Même si la plupart d’entre eux ne sont pas forcément connus en Europe, les acteurs locaux tirent à présent leur épingle du jeu. Certains, comme le groupe Voodoo et son fondateur Fabrice Sawegnon, ont même tissé une toile dépassant les frontières sectorielles. Autres exemples de ces agences dont la montée en gamme fait consensus : Caractère ou People Input au Sénégal. « On remarque de plus en plus d’hommes et de femmes issus du continent ayant une appétence pour la communication et disposant d’une vision juste. Le réel problème des agences locales, c’est le volet opérationnel », pointe Quentin Ruffat, quant à une analyse que partage en grande partie Ndeye Diarra Diobaye. « L’expertise locale n’est pas suffisamment valorisée.
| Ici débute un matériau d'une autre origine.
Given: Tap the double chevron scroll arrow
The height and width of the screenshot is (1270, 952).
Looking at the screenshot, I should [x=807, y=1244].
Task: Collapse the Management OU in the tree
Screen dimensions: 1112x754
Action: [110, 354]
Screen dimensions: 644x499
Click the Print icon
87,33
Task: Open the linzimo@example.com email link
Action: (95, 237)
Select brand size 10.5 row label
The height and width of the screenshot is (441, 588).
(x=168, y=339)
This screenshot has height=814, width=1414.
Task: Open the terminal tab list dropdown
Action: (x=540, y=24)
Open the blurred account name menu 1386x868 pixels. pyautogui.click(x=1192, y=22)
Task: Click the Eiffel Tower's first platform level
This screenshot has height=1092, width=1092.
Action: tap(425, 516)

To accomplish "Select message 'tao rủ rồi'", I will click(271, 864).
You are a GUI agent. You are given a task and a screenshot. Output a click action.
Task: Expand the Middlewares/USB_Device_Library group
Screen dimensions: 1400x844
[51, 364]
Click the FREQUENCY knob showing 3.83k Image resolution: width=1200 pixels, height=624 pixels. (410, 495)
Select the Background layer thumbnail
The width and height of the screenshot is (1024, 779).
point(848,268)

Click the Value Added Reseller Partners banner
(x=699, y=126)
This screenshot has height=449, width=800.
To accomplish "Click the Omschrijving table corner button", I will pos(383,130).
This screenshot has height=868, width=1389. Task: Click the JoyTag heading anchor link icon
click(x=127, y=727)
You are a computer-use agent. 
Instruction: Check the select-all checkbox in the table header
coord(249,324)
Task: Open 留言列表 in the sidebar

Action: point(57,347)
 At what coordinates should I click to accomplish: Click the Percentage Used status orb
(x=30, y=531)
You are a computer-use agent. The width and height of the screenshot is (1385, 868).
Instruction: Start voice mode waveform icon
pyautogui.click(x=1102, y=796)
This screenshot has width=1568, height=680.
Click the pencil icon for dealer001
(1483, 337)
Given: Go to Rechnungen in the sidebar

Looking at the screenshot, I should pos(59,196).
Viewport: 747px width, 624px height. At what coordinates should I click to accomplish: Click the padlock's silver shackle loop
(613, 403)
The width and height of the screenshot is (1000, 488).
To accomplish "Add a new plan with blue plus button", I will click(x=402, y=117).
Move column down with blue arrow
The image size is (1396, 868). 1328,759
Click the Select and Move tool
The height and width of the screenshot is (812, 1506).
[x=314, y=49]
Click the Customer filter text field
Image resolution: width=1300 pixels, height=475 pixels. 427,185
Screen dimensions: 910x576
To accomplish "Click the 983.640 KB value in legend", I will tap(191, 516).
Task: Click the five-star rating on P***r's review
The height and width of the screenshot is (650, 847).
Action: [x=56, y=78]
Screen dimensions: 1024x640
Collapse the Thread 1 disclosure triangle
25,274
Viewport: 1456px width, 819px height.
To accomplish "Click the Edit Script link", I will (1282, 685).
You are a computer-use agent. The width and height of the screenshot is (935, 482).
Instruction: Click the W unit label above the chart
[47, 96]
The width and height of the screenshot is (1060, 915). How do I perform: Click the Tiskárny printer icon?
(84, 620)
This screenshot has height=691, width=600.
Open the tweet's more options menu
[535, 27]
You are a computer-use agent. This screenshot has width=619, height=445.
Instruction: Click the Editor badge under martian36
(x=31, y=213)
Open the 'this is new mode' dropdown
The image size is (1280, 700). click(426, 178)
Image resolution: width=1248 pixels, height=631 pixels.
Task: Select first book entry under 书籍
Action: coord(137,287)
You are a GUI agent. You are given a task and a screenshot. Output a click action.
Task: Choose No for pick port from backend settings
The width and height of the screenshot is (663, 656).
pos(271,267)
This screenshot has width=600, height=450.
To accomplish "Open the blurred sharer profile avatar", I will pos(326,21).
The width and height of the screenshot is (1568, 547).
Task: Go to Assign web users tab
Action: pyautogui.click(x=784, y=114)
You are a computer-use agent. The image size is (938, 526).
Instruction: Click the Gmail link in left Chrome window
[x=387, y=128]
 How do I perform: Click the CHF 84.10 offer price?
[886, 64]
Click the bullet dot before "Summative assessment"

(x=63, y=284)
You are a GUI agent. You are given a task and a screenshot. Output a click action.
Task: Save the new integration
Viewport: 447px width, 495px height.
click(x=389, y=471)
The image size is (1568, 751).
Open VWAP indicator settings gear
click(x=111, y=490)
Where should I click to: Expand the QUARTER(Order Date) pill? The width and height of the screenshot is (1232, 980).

Or, comme on peut le voir sur le marché ivoirien par exemple, de très bonnes agences existent. Le problème du continent, c’est qu’il ne suffit pas de développer des projets léchés. Il faut les rendre efficients ! C’est la raison pour laquelle on essaye autant que possible de faire du sur-mesure même si ce n’est pas toujours possible selon les pays », recontextualise-t-elle.

  • Les électrons libres

À ces acteurs viennent s’ajouter les inclassables. Des électrons libres présentant essentiellement deux types de profils. « Ce sont soit des personnes issues de grandes agences ayant développé leur propre activité soit des key opinion leaders », résume Quentin Ruffat, pour qui ce n’est pas tant la « qualité » intrinsèque de ces individualités qui pèche que leur « capacité opérationnelle » réduite. Parmi eux figurent -entre autres- Patricia Balme, qui accompagne depuis 1999 le président camerounais Paul Biya, Marc Bousquet, gérant de Médiatique, ou encore Diane Audrey Ngako, fondatrice d’Omenkart. Des communicants qui, pour la majorité d’entre eux, ne renieraient pas les mots de Churchill.